Wanita itu duduk di kursi taman rumah sakit, menatap pancuran air mancur. Sesekali ia menyelipkan helaian rambutnya yang beterbangan tertiup angin, pada daun telinganya. Pandangan matanya kosong ke depan. Dia sudah seperti mayat hidup, dengan raga tanpa jiwa.
"Sudah ke dua kalinya aku berada di posisi seperti ini. Bedanya, Radit meninggalkanku dengan terbaring koma, sedangkan aku meninggalkan dia karena aku benci penghianat." kini kenangan itu merambat masuk ke dalam memorinya, berkeliaran didalam sana bak kepingan puzzle rusak yang seharusnya dilupakan. Tapi mengapa datang menghantui seperti ini.
TAP
TAP
Suara langkah kaki masuk ke dalam pendengarannya. Dengan segera ia merubah ekspresi wajahnya, kembali datar karena ia sudah tahu siapa yang datang menemuinya. Dari bau parfum dan langkah kakinya semakin mendekat ke arah, tempat Gelora duduk.
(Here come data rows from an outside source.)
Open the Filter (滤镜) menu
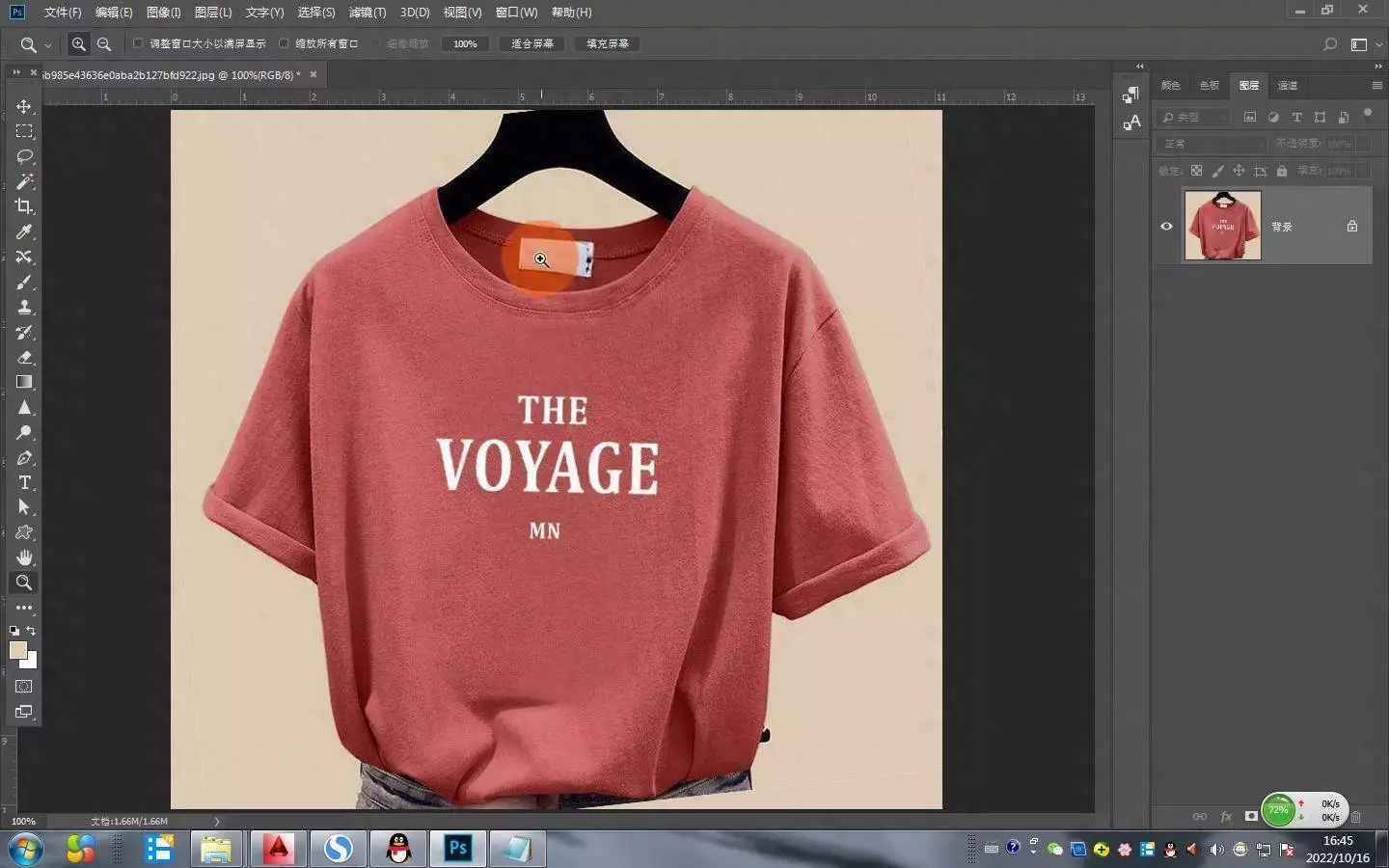Viewport: 1389px width, 868px height. coord(367,13)
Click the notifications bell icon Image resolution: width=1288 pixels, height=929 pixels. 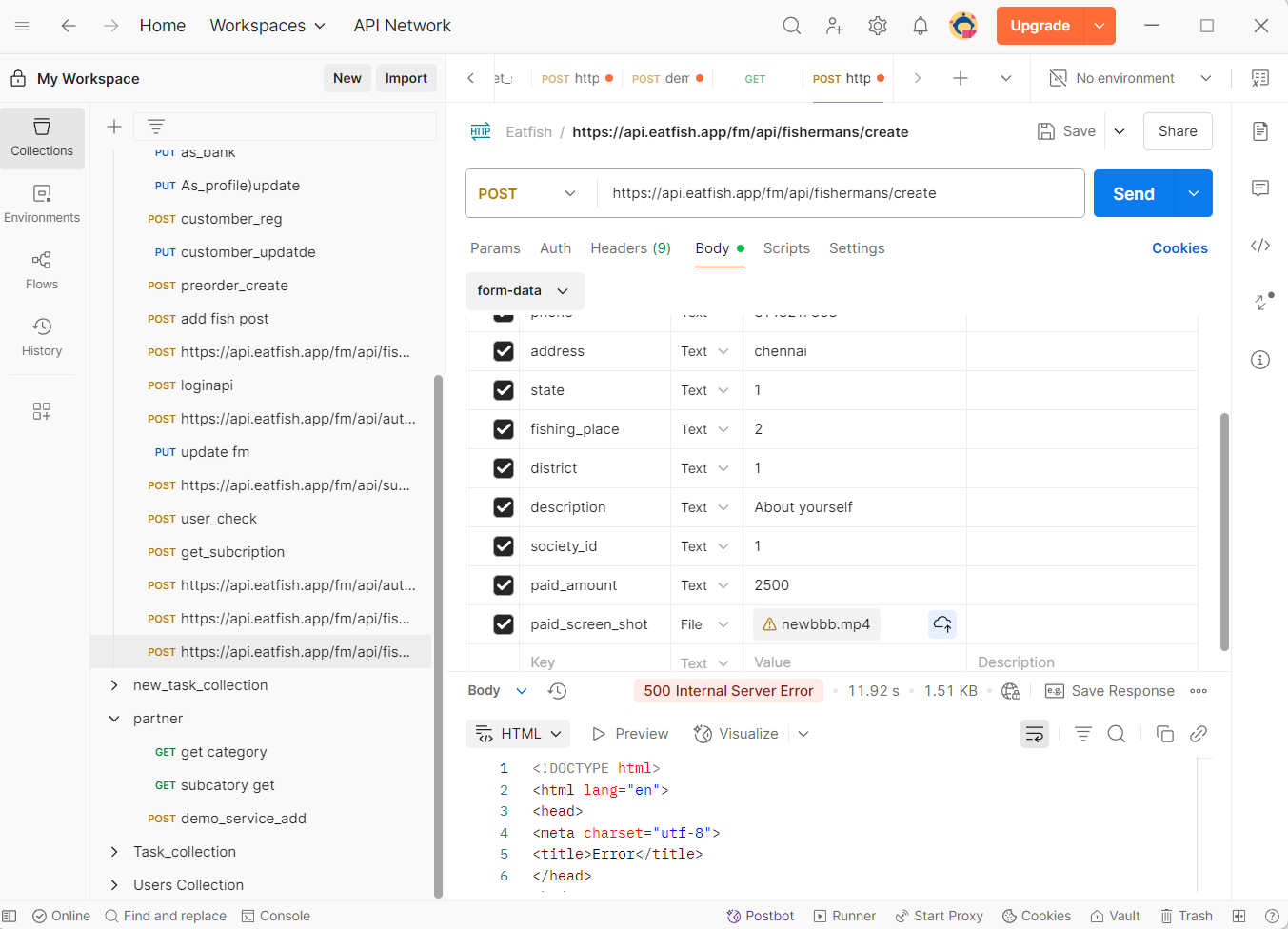click(920, 26)
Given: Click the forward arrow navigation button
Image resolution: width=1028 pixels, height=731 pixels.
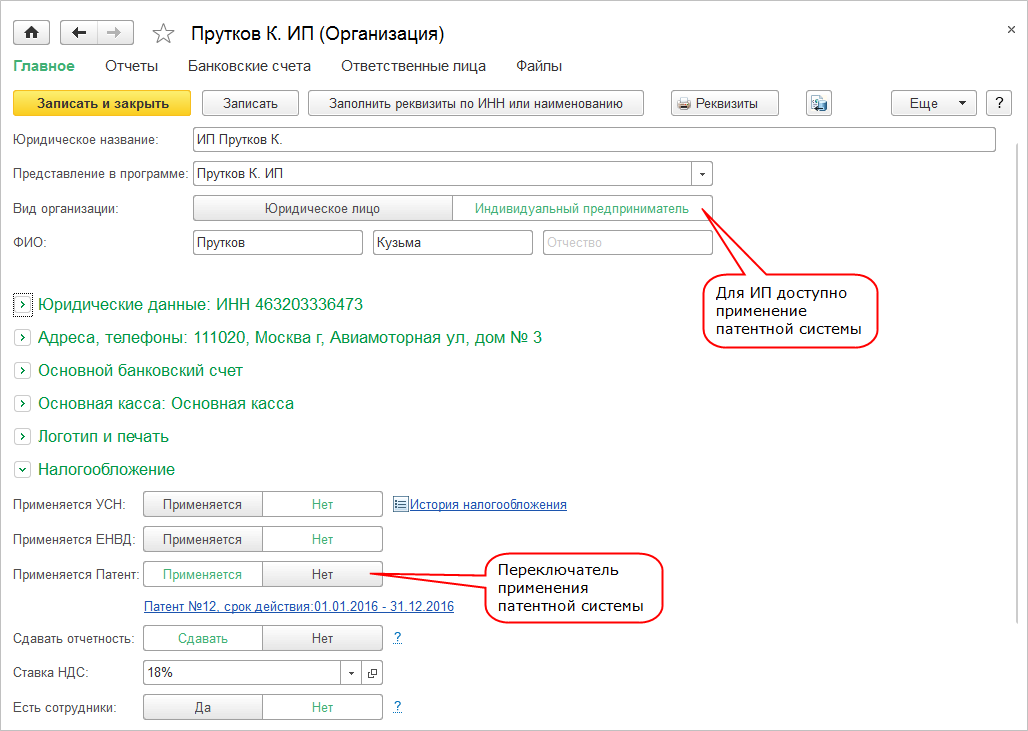Looking at the screenshot, I should [x=114, y=33].
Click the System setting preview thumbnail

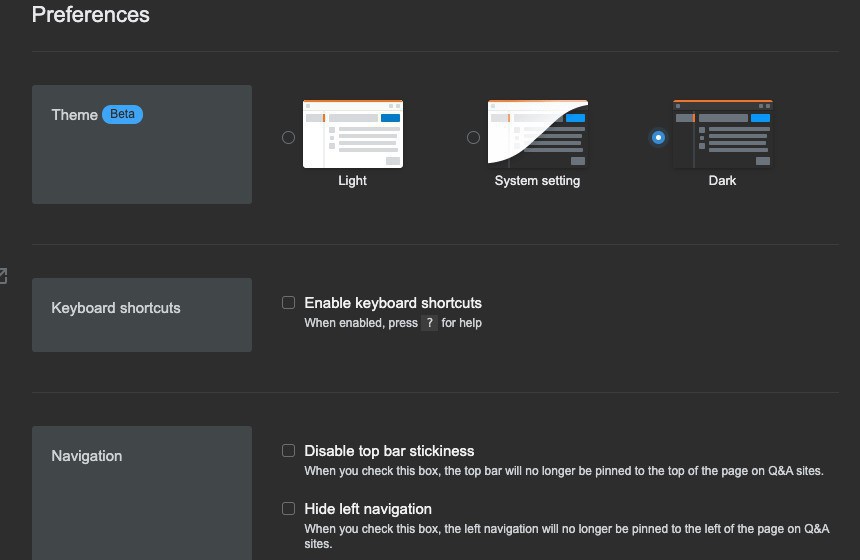tap(538, 134)
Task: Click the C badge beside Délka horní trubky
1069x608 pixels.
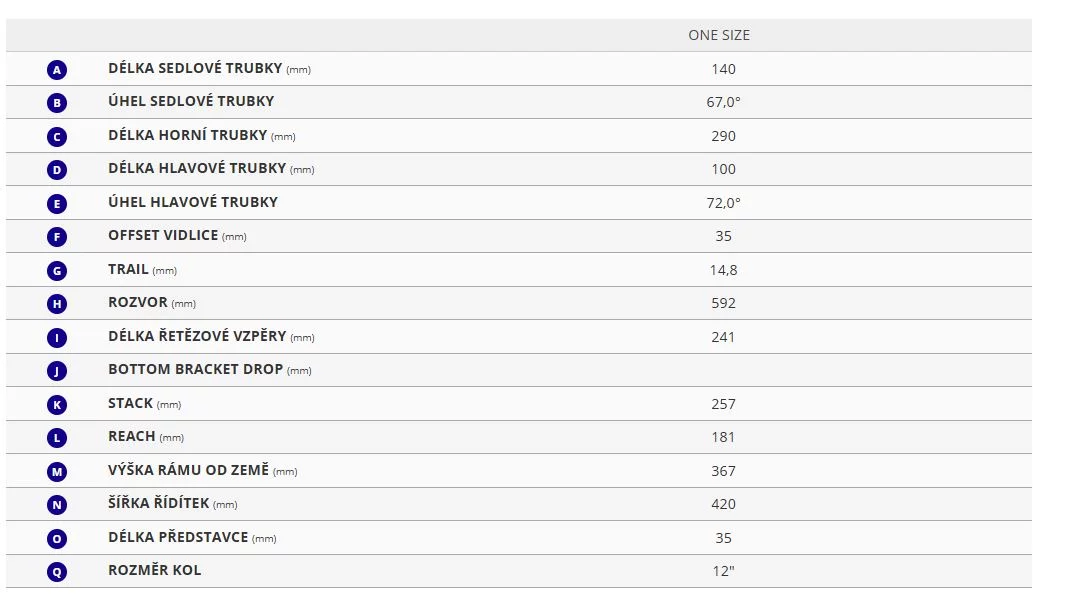Action: click(x=57, y=136)
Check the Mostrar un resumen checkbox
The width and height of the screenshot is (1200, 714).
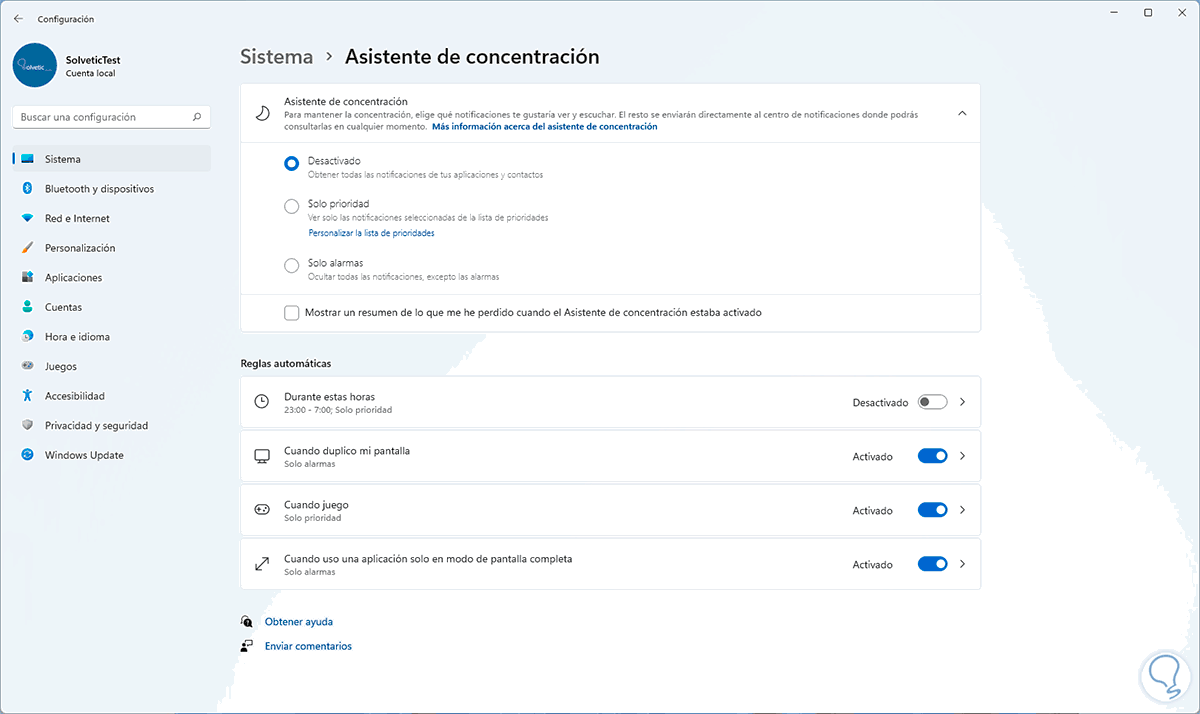[292, 313]
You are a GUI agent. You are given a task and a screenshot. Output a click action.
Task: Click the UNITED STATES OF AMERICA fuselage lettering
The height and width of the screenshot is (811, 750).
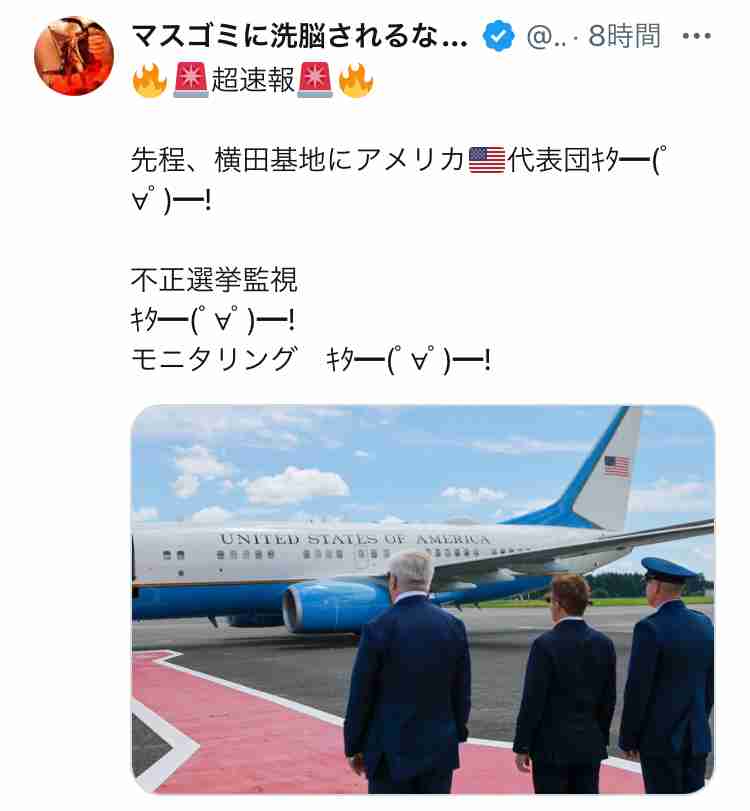point(355,539)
"Gelora," panggil orang itu yang tak lain adalah Mayra, yang merupakan ibu mertuanya. Saat sudah sampai didekat Gelora, ia langsung ikut duduk di sampingnya menatap hamparan air mancur. Sama yang dilakukan oleh Gelora.
"Apa Radit bisa sembuh yah? Jujur, saya pesimis dengan keadaannya. Mengapa Tuhan selalu memberikan ujian yang berat untuk anak saya." Wanita itu mulai membuka pembicaraan lebih dulu, yang mampu menggetarkan hati Gelora. Pembahasan sensitif baginya, jika itu menyangkut kesehatan suaminya.
"Kamu mau yah, Nak. Untuk menjauh dari anak saya sementara waktu, sampai keadaannya benar-benar membaik. Jika ia tidak bisa hidup tanpa kamu, maka saya akan membawanya langsung kepadamu, saat kondisinya seperti sediakala lagi," ucapnya panjang lebar menggenggam tangan Gelora. Dia remas tangan itu pelan, berharap Gelora bisa mengabulkan keinginannya.
"Tapi bagaimana dengan saya, Ibu?" Gelora melepaskan tangannya yang diremas Mayra. Ia mengindahkan pandangannya ke arah lain, sungkan untuk menatap mata mertuanya.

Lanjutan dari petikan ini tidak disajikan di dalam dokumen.